Top of Document text

2024-10-29 ジョージア工科大学
<関連情報>
- https://research.gatech.edu/new-ai-tool-identifies-better-antibody-therapies
- https://www.pnas.org/doi/10.1073/pnas.2410529121
抗原抗体相互作用のディープラーニングによる予測を改善 Improved deep learning prediction of antigen–antibody interactions
Mu Gao and Jeffrey Skolnick
Proceedings of the National Academy of Sciences Published:October 3, 2024
DOI:https://doi.org/10.1073/pnas.2410529121
Significance
Accurately predicting antibody–antigen interactions, which are central to the adaptive immune response, is a daunting task. This study explores the potential of a deep learning approach for computationally predicting these interactions. Using the spike protein of severe acute respiratory syndrome coronavirus 2 (SARS-CoV-2) as a test case, we demonstrate the capability of this computational approach to predict interactions between antibodies and various epitopes on the surface of the antigen. One particularly promising strategy involves using antibody sequences collected from B cell sequencing. The encouraging findings from this approach have significant implications for practical applications to antibody development.

Bottom of Document text
Top of Dataset content

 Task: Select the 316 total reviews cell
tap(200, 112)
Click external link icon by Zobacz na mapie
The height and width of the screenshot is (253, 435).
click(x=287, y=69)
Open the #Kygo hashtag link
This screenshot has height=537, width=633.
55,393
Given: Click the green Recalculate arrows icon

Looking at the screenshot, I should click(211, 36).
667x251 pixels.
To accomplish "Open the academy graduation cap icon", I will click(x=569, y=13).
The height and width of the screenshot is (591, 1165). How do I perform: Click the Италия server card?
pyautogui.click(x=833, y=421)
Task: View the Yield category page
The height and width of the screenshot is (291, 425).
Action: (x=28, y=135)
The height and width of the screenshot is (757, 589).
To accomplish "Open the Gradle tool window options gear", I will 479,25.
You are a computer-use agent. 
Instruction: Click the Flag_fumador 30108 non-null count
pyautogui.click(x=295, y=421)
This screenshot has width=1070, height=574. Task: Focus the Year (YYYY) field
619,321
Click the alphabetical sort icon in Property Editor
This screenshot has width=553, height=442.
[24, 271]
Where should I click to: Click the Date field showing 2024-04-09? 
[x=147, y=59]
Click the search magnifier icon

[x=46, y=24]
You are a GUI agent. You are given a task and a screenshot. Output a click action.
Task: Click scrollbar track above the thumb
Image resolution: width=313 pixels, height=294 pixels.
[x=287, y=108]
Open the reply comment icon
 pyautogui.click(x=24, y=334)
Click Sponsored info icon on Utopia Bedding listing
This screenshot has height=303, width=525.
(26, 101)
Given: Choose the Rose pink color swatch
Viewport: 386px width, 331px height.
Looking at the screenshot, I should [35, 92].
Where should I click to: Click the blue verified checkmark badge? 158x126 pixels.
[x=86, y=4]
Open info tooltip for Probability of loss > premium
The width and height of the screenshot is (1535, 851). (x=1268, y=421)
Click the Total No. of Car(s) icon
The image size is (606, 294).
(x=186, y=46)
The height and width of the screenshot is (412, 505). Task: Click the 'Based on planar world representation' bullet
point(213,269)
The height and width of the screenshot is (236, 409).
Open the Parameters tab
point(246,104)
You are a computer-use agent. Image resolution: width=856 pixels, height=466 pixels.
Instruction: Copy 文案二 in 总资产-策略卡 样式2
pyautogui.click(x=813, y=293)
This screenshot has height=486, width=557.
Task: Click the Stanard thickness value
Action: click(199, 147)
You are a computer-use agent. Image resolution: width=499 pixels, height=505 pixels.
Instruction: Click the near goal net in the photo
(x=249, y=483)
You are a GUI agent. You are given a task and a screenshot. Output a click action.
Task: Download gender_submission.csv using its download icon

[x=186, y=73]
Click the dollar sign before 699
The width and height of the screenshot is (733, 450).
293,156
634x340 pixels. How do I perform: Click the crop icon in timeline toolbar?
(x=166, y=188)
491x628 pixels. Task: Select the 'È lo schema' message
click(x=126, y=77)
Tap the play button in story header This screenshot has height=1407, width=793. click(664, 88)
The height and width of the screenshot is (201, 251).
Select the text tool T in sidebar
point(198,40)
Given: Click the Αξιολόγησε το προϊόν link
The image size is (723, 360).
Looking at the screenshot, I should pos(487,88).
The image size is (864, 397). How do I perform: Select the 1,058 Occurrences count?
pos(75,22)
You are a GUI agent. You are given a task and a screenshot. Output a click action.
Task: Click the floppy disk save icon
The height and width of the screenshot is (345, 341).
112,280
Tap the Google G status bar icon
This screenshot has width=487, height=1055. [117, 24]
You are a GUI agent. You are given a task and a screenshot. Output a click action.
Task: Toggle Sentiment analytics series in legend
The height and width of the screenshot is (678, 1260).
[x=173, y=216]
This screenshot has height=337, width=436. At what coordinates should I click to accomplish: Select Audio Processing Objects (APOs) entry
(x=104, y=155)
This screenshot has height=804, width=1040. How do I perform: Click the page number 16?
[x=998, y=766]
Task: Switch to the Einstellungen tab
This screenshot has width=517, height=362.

Bottom of Dataset content

## Work to be completed
List every web address that appears in the antibody page. Work only from the antibody page and not from the data.

## Expected answer
https://research.gatech.edu/new-ai-tool-identifies-better-antibody-therapies
https://www.pnas.org/doi/10.1073/pnas.2410529121
https://doi.org/10.1073/pnas.2410529121